次に、THL、CTF、ADC、ADHをコードする各遺伝子を、前述したコリネ型細菌において、プラスミド上又は染色体上で発現させる。例えば、プラスミドを用いて、これらの遺伝子は発現可能な制御配列下に導入される。ここで「制御配列下」とはこれらの遺伝子が、例えば、プロモーター、インデューサー、オペレーター、リボソーム結合部位及び転写ターミネーター等との共同作業により、転写翻訳できることを意味する。このような目的で使用されるプラスミドベクターとしては、コリネ型細菌内で自律複製機能を司る遺伝子を含むものであれば良い。その具体例としては、例えば、ブレブバクテリウム ラクトファーメンタム(Brevibacterium lactofermentum)2256由来のpAM330〔特開昭58-67699号公報〕、〔Miwa, K. et al., Cryptic plasmids in glutamic acid-producing bacteria. Agric. Biol. Chem. 48:2901-2903(1984)〕及び〔Yamaguchi, R. et al., Determination of the complete nucleotide sequence of the Brevibacterium lactofermentum plasmid pAM330 and the analysis of its genetic information. Nucleic Acids Symp. Ser. 16:265-267(1985)〕、コリネバクテリウム グルタミカム ATCC13058由来のpHM1519 〔Miwa, K. et al., Cryptic plasmids in glutamic acid-producing bacteria. Agric. Biol. Chem. 48:2901-2903(1984)〕及びpCRY30 〔Kurusu, Y. et al., Identification of plasmid partition function in coryneform bacteria. Appl. Environ. Microbiol. 57:759-764 (1991)〕、コリネバクテリウム グルタミカムT250由来のpCG4〔特開昭57-183799〕、〔Katsumata, R. et al., Protoplast transformation of glutamate-producing bacteria with plasmid DNA. J. Bacteriol.、159:306-311 (1984)〕、pAG1、pAG3、pAG14、pAG50〔特開昭62-166890号公報〕、pEK0、pEC5、pEKEx1 〔Eikmanns, B.J. et al., A family of Corynebacterium glutamicum/Escherichia coli shuttle vectors for cloning, controlled gene expression, and promoter probing. Gene, 102:93-98 (1991)〕 とその誘導体などが挙げらる。

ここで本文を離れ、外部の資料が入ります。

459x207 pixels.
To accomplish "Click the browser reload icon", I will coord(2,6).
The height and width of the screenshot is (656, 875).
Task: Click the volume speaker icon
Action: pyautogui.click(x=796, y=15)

更にはファージDNAなどが挙げられ、宿主において複製可能である限り、他のいかなるベクターも用いることができる。また、ベクターは、種々の制限酵素部位をその内部にもつマルチクローニングサイトを含んでいる、又は単一の制限酵素部位を含んでいることが好ましい。
本発明の形質転換されたコリネ型細菌の創製に使用されるプラスミドベクターの構築は、例えば、クロストリジウム アセトブチィリカム(Clostridium acetobutylicum)に由来するTHL、ADCをコードする各遺伝子、エシェリヒア コリ(Escherichia coli)に由来するCTFをコードする遺伝子及びロドコッカス ルーバー(Rhodococcus ruber)に由来するADHをコードする遺伝子を用いる場合では、塩基配列が確認された該遺伝子を、適当なプロモーター、ターミネーター等の制御配列を連結後、上記例示されているいずれかのプラスミドベクターの適当な制限酵素部位に挿入し、構築することが出来る。詳細は、実施例に記載している。
形質転換
目的遺伝子を含むプラスミドベクターのエシェリヒア コリ(Escherichia coli)及びコリネ型細菌への導入方法としては、例えば電気穿孔法、塩化カルシウム/塩化ルビジウム法、リン酸カルシウム法、DEAE−デキストラン介在トランスフェクション、などの公知の方法で行うことができる。具体的には、例えば大腸菌の場合、塩化カルシウム法や電気穿孔法〔例えば、Sambrook, J. & Russel, D. W. Molecular Cloning: A Laboratory Manual(3rd Edition)CSHL Press(2001)、又はAusubel, F. et al. Current protocols in molecular biology. Green Publishing and Wiley Interscience, New York (1987)等〕などやエシェリヒア・コリ JM109のコンピテントセル(宝酒造株式会社製)を用いる方法を同社プロトコールに従い行うことができ、コリネ型細菌の場合、電気パルス法を、公知の方法〔Kurusu, Y. et al., Electroporation-transformation system for Coryneform bacteria by auxotrophic complementation. Agric. Biol. Chem. 54:443-447 (1990)〕及び〔Vertes A.A. et al., Presence of mrr- and mcr-like restriction systems in Coryneform bacteria. Res. Microbiol. 144:181-185 (1993)〕により行うことができる。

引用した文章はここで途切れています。